* **EXERCISE INSTRUCTIONS**
Repeat the data exactly, so that every line matches the original.

***

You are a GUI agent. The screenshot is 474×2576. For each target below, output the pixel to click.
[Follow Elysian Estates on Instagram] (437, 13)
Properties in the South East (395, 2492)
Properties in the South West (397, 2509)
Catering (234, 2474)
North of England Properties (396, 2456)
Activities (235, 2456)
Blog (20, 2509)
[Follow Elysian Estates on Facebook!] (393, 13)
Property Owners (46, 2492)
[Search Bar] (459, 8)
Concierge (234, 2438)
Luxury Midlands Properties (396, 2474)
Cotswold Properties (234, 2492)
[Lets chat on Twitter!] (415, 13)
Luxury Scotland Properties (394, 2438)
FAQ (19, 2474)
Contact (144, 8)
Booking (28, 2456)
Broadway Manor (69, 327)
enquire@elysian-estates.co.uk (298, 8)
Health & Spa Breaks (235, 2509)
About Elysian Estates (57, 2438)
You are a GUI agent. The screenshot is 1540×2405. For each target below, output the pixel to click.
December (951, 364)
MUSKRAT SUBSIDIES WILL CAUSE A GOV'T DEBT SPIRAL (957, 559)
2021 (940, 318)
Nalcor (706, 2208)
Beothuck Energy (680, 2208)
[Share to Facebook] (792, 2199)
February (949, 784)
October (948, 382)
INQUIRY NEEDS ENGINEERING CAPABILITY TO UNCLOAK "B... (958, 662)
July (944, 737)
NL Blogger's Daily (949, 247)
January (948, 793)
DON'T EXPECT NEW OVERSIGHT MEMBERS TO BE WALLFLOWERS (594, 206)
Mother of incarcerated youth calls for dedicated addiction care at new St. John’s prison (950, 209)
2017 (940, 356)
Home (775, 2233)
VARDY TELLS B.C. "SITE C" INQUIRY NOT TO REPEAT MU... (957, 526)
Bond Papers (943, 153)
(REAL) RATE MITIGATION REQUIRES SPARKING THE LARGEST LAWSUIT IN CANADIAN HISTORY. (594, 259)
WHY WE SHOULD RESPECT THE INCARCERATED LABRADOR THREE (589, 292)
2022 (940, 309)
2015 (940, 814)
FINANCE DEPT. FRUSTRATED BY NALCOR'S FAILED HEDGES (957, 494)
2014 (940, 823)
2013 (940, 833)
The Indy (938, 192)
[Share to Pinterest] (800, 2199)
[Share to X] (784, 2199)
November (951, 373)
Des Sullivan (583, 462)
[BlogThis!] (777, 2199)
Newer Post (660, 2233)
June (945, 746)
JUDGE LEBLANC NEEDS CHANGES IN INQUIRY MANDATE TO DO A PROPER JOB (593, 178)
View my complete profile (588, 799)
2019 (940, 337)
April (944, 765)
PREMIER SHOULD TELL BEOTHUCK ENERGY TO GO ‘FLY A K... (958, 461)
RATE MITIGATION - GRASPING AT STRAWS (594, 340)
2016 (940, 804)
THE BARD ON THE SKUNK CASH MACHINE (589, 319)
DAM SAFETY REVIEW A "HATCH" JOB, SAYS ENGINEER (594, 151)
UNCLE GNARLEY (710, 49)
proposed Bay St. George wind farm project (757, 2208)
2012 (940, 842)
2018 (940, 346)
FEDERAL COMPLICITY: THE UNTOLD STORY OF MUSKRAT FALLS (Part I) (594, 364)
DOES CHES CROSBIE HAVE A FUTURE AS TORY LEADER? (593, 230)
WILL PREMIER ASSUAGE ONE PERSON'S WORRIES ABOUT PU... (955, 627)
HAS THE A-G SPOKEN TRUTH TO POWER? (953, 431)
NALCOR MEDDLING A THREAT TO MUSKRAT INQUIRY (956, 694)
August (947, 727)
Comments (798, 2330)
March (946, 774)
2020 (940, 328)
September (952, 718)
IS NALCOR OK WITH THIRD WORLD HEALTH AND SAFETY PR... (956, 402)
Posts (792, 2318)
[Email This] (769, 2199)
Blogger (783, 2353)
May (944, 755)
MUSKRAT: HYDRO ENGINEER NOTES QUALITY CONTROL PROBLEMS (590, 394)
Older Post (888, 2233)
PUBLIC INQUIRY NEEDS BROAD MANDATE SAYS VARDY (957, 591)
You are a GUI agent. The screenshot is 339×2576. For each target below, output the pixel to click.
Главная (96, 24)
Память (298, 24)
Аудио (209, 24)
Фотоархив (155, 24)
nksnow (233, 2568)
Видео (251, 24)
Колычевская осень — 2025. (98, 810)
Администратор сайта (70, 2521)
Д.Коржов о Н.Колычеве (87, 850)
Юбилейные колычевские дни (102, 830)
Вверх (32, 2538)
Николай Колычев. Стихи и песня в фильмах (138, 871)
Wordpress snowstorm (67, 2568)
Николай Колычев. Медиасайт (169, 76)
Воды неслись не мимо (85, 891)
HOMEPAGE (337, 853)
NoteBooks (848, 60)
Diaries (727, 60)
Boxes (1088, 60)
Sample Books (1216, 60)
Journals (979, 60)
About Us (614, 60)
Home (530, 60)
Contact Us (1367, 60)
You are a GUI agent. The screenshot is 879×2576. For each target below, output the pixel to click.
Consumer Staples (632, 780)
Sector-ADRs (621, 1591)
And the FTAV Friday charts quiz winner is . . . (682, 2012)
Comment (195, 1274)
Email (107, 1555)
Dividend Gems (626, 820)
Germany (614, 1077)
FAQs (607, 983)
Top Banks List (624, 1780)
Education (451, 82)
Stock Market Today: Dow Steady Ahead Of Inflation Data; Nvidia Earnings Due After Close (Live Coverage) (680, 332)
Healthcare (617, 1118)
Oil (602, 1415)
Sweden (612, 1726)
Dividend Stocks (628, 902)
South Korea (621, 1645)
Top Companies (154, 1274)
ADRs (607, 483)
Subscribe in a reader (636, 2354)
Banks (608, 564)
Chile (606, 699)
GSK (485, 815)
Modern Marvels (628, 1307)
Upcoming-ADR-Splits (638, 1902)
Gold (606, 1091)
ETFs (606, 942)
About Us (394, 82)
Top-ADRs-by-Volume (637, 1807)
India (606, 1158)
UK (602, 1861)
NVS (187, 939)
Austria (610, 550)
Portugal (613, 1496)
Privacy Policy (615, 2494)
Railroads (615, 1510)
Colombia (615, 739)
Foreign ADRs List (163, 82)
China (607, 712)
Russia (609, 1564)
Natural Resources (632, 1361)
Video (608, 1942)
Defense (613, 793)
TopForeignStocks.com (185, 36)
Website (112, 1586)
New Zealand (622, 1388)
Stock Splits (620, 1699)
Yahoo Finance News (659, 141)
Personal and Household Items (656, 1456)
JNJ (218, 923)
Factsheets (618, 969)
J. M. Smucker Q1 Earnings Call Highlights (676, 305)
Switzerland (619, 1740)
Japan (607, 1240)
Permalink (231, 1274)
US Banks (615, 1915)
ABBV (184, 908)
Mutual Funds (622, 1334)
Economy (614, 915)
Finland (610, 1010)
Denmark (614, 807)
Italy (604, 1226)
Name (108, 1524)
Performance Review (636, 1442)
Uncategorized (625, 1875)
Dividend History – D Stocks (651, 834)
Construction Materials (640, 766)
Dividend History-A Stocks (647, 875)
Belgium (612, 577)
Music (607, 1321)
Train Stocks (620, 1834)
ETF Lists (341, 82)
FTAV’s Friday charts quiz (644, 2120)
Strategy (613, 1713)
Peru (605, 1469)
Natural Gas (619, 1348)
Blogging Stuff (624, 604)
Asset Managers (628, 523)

***

* **WRITTEN ANSWER**
You are a GUI agent. The screenshot is 474×2576. For each target below, output the pixel to click.
[Follow Elysian Estates on Instagram] (437, 13)
Properties in the South East (395, 2492)
Properties in the South West (397, 2509)
Catering (234, 2474)
North of England Properties (396, 2456)
Activities (235, 2456)
Blog (20, 2509)
[Follow Elysian Estates on Facebook!] (393, 13)
Property Owners (46, 2492)
[Search Bar] (459, 8)
Concierge (234, 2438)
Luxury Midlands Properties (396, 2474)
Cotswold Properties (234, 2492)
[Lets chat on Twitter!] (415, 13)
Luxury Scotland Properties (394, 2438)
FAQ (19, 2474)
Contact (144, 8)
Booking (28, 2456)
Broadway Manor (69, 327)
enquire@elysian-estates.co.uk (298, 8)
Health & Spa Breaks (235, 2509)
About Elysian Estates (57, 2438)
You are a GUI agent. The screenshot is 1540×2405. For each target below, output the pixel to click.
December (951, 364)
MUSKRAT SUBSIDIES WILL CAUSE A GOV'T DEBT SPIRAL (957, 559)
2021 (940, 318)
Nalcor (706, 2208)
Beothuck Energy (680, 2208)
[Share to Facebook] (792, 2199)
February (949, 784)
October (948, 382)
INQUIRY NEEDS ENGINEERING CAPABILITY TO UNCLOAK "B... (958, 662)
July (944, 737)
NL Blogger's Daily (949, 247)
January (948, 793)
DON'T EXPECT NEW OVERSIGHT MEMBERS TO BE WALLFLOWERS (594, 206)
Mother of incarcerated youth calls for dedicated addiction care at new St. John’s prison (950, 209)
2017 (940, 356)
Home (775, 2233)
VARDY TELLS B.C. "SITE C" INQUIRY NOT TO REPEAT MU... (957, 526)
Bond Papers (943, 153)
(REAL) RATE MITIGATION REQUIRES SPARKING THE LARGEST LAWSUIT IN CANADIAN HISTORY. (594, 259)
WHY WE SHOULD RESPECT THE INCARCERATED LABRADOR THREE (589, 292)
2022 (940, 309)
2015 (940, 814)
FINANCE DEPT. FRUSTRATED BY NALCOR'S FAILED HEDGES (957, 494)
2014 (940, 823)
2013 (940, 833)
The Indy (938, 192)
[Share to Pinterest] (800, 2199)
[Share to X] (784, 2199)
November (951, 373)
Des Sullivan (583, 462)
[BlogThis!] (777, 2199)
Newer Post (660, 2233)
June (945, 746)
JUDGE LEBLANC NEEDS CHANGES IN INQUIRY MANDATE TO DO A PROPER JOB (593, 178)
View my complete profile (588, 799)
2019 (940, 337)
April (944, 765)
PREMIER SHOULD TELL BEOTHUCK ENERGY TO GO ‘FLY A K... (958, 461)
RATE MITIGATION - GRASPING AT STRAWS (594, 340)
2016 (940, 804)
THE BARD ON THE SKUNK CASH MACHINE (589, 319)
DAM SAFETY REVIEW A "HATCH" JOB, SAYS ENGINEER (594, 151)
UNCLE GNARLEY (710, 49)
proposed Bay St. George wind farm project (757, 2208)
2012 (940, 842)
2018 (940, 346)
FEDERAL COMPLICITY: THE UNTOLD STORY OF MUSKRAT FALLS (Part I) (594, 364)
DOES CHES CROSBIE HAVE A FUTURE AS TORY LEADER? (593, 230)
WILL PREMIER ASSUAGE ONE PERSON'S WORRIES ABOUT PU... (955, 627)
HAS THE A-G SPOKEN TRUTH TO POWER? (953, 431)
NALCOR MEDDLING A THREAT TO MUSKRAT INQUIRY (956, 694)
August (947, 727)
Comments (798, 2330)
March (946, 774)
2020 (940, 328)
September (952, 718)
IS NALCOR OK WITH THIRD WORLD HEALTH AND SAFETY PR... (956, 402)
Posts (792, 2318)
[Email This] (769, 2199)
Blogger (783, 2353)
May (944, 755)
MUSKRAT: HYDRO ENGINEER NOTES QUALITY CONTROL PROBLEMS (590, 394)
Older Post (888, 2233)
PUBLIC INQUIRY NEEDS BROAD MANDATE SAYS VARDY (957, 591)
You are a GUI agent. The screenshot is 339×2576. For each target below, output the pixel to click.
Главная (96, 24)
Память (298, 24)
Аудио (209, 24)
Фотоархив (155, 24)
nksnow (233, 2568)
Видео (251, 24)
Колычевская осень — 2025. (98, 810)
Администратор сайта (70, 2521)
Д.Коржов о Н.Колычеве (87, 850)
Юбилейные колычевские дни (102, 830)
Вверх (32, 2538)
Николай Колычев. Стихи и песня в фильмах (138, 871)
Wordpress snowstorm (67, 2568)
Николай Колычев. Медиасайт (169, 76)
Воды неслись не мимо (85, 891)
HOMEPAGE (337, 853)
NoteBooks (848, 60)
Diaries (727, 60)
Boxes (1088, 60)
Sample Books (1216, 60)
Journals (979, 60)
About Us (614, 60)
Home (530, 60)
Contact Us (1367, 60)
You are a GUI agent. The screenshot is 879×2576. For each target below, output the pixel to click.
Consumer Staples (632, 780)
Sector-ADRs (621, 1591)
And the FTAV Friday charts quiz winner is . . . (682, 2012)
Comment (195, 1274)
Email (107, 1555)
Dividend Gems (626, 820)
Germany (614, 1077)
FAQs (607, 983)
Top Banks List (624, 1780)
Education (451, 82)
Stock Market Today: Dow Steady Ahead Of Inflation Data; Nvidia Earnings Due After Close (Live Coverage) (680, 332)
Healthcare (617, 1118)
Oil (602, 1415)
Sweden (612, 1726)
Dividend Stocks (628, 902)
South Korea (621, 1645)
Top Companies (154, 1274)
ADRs (607, 483)
Subscribe in a reader (636, 2354)
Banks (608, 564)
Chile (606, 699)
GSK (485, 815)
Modern Marvels (628, 1307)
Upcoming-ADR-Splits (638, 1902)
Gold (606, 1091)
ETFs (606, 942)
About Us (394, 82)
Top-ADRs-by-Volume (637, 1807)
India (606, 1158)
UK (602, 1861)
NVS (187, 939)
Austria (610, 550)
Portugal (613, 1496)
Privacy Policy (615, 2494)
Railroads (615, 1510)
Colombia (615, 739)
Foreign ADRs List (163, 82)
China (607, 712)
Russia (609, 1564)
Natural Resources (632, 1361)
Video (608, 1942)
Defense (613, 793)
TopForeignStocks.com (185, 36)
Website (112, 1586)
New Zealand (622, 1388)
Stock Splits (620, 1699)
Yahoo Finance News (659, 141)
Personal and Household Items (656, 1456)
JNJ (218, 923)
Factsheets (618, 969)
J. M. Smucker Q1 Earnings Call Highlights (676, 305)
Switzerland (619, 1740)
Japan (607, 1240)
Permalink (231, 1274)
US Banks (615, 1915)
ABBV (184, 908)
Mutual Funds (622, 1334)
Economy (614, 915)
Finland (610, 1010)
Denmark (614, 807)
Italy (604, 1226)
Name (108, 1524)
Performance Review (636, 1442)
Uncategorized (625, 1875)
Dividend History – D Stocks (651, 834)
Construction Materials (640, 766)
Dividend History-A Stocks (647, 875)
Belgium (612, 577)
Music (607, 1321)
Train Stocks (620, 1834)
ETF Lists (341, 82)
FTAV’s Friday charts quiz (644, 2120)
Strategy (613, 1713)
Peru (605, 1469)
Natural Gas (619, 1348)
Blogging Stuff (624, 604)
Asset Managers (628, 523)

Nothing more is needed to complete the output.